(Beginning of RECORD SET)

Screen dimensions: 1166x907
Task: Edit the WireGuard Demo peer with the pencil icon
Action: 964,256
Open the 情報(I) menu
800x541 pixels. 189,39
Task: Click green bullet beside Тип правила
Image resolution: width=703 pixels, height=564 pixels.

(End of RECORD SET)
(Beginning of RECORD SET)

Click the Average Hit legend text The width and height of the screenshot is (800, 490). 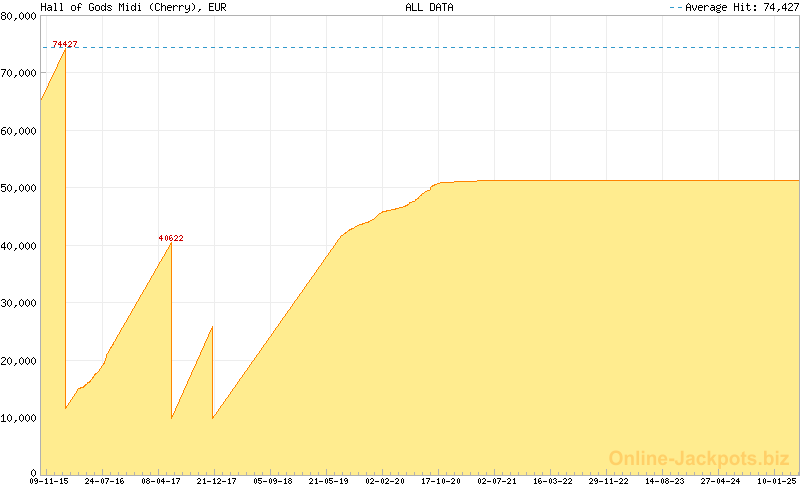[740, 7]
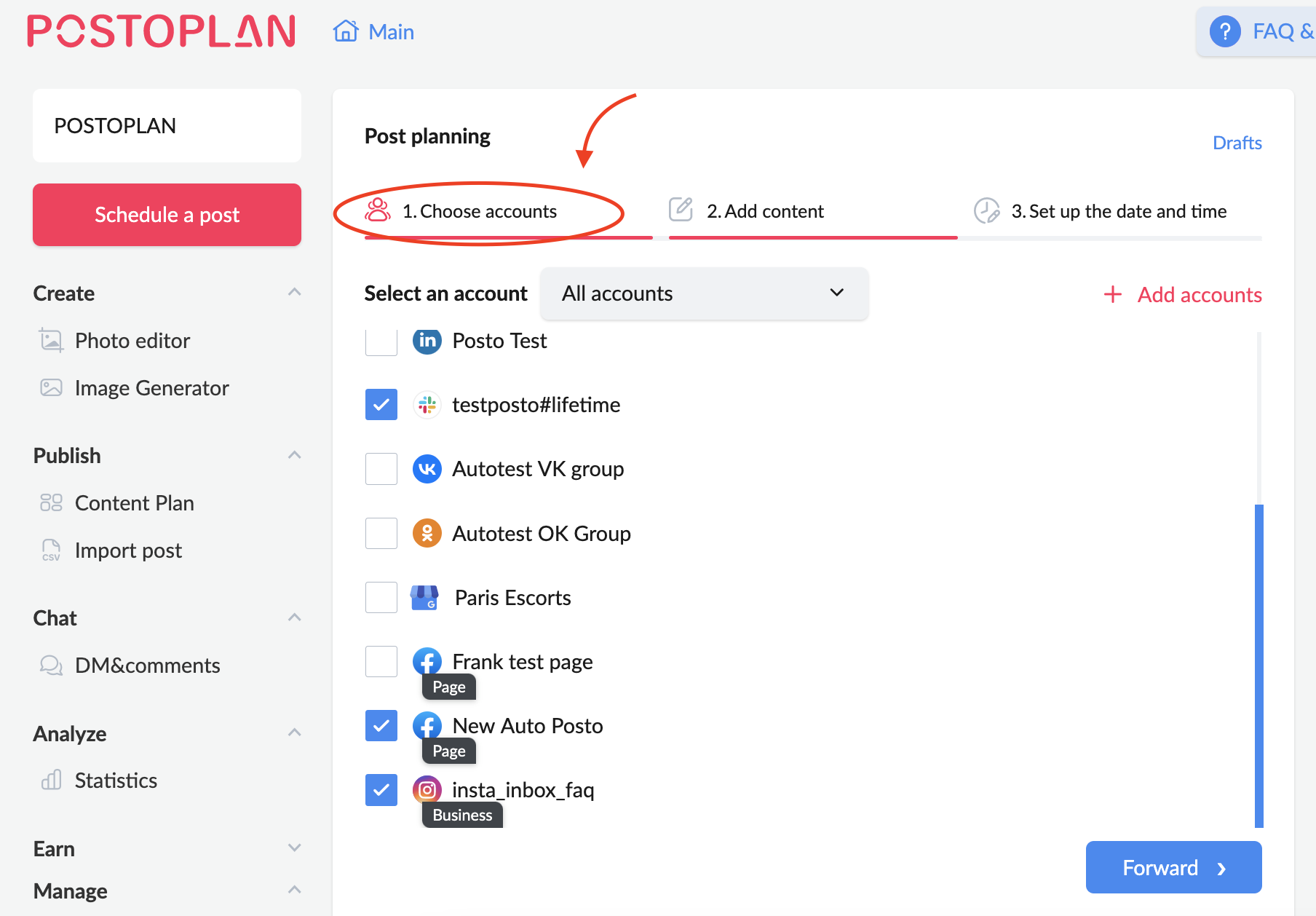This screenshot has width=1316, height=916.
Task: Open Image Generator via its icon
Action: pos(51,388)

(End of RECORD SET)

● TASK DETAILS: Return the span of lines in the data above that opens at the line with "Open the 情報(I) menu" and closes at the line with "Image resolution: width=703", exactly, ends included, nothing else.

● RESPONSE TO THIS TASK:
Open the 情報(I) menu
800x541 pixels. 189,39
Task: Click green bullet beside Тип правила
Image resolution: width=703 pixels, height=564 pixels.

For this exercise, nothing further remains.